### TASK ITEM
Output the entries that follow, word for word.

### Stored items
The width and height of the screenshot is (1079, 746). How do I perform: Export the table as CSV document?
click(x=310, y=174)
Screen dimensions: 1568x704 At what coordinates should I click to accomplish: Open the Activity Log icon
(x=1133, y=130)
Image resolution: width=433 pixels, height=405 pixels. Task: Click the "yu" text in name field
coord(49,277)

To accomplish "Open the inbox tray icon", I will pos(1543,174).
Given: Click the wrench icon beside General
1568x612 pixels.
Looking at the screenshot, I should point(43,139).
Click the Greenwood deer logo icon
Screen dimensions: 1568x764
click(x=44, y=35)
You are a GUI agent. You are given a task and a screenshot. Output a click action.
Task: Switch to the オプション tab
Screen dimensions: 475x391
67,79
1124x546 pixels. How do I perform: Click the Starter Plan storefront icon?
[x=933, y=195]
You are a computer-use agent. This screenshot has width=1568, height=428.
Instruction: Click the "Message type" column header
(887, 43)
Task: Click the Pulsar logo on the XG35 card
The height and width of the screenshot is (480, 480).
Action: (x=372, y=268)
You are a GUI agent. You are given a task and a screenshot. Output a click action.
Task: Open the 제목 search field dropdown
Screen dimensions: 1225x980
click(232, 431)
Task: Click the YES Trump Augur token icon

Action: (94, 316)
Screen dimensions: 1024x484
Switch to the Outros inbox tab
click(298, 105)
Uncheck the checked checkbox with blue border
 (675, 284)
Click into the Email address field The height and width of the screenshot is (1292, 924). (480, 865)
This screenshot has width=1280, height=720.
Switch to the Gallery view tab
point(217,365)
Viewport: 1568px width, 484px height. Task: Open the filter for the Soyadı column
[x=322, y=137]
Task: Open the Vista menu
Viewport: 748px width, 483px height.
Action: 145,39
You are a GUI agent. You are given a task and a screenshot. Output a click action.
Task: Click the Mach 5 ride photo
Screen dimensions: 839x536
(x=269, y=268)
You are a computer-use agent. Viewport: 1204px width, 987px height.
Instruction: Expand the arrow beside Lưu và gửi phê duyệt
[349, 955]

### ANSWER TO THE EXERCISE
The width and height of the screenshot is (1079, 746). How do I perform: Export the table as CSV document?
click(x=310, y=174)
Screen dimensions: 1568x704 At what coordinates should I click to accomplish: Open the Activity Log icon
(x=1133, y=130)
Image resolution: width=433 pixels, height=405 pixels. Task: Click the "yu" text in name field
coord(49,277)

To accomplish "Open the inbox tray icon", I will pos(1543,174).
Given: Click the wrench icon beside General
1568x612 pixels.
Looking at the screenshot, I should point(43,139).
Click the Greenwood deer logo icon
Screen dimensions: 1568x764
click(x=44, y=35)
You are a GUI agent. You are given a task and a screenshot. Output a click action.
Task: Switch to the オプション tab
Screen dimensions: 475x391
67,79
1124x546 pixels. How do I perform: Click the Starter Plan storefront icon?
[x=933, y=195]
You are a computer-use agent. This screenshot has width=1568, height=428.
Instruction: Click the "Message type" column header
(887, 43)
Task: Click the Pulsar logo on the XG35 card
The height and width of the screenshot is (480, 480).
Action: (x=372, y=268)
You are a GUI agent. You are given a task and a screenshot. Output a click action.
Task: Open the 제목 search field dropdown
Screen dimensions: 1225x980
click(232, 431)
Task: Click the YES Trump Augur token icon

Action: (94, 316)
Screen dimensions: 1024x484
Switch to the Outros inbox tab
click(298, 105)
Uncheck the checked checkbox with blue border
 (675, 284)
Click into the Email address field The height and width of the screenshot is (1292, 924). (480, 865)
This screenshot has width=1280, height=720.
Switch to the Gallery view tab
point(217,365)
Viewport: 1568px width, 484px height. Task: Open the filter for the Soyadı column
[x=322, y=137]
Task: Open the Vista menu
Viewport: 748px width, 483px height.
Action: 145,39
You are a GUI agent. You are given a task and a screenshot. Output a click action.
Task: Click the Mach 5 ride photo
Screen dimensions: 839x536
(x=269, y=268)
You are a computer-use agent. Viewport: 1204px width, 987px height.
Instruction: Expand the arrow beside Lưu và gửi phê duyệt
[349, 955]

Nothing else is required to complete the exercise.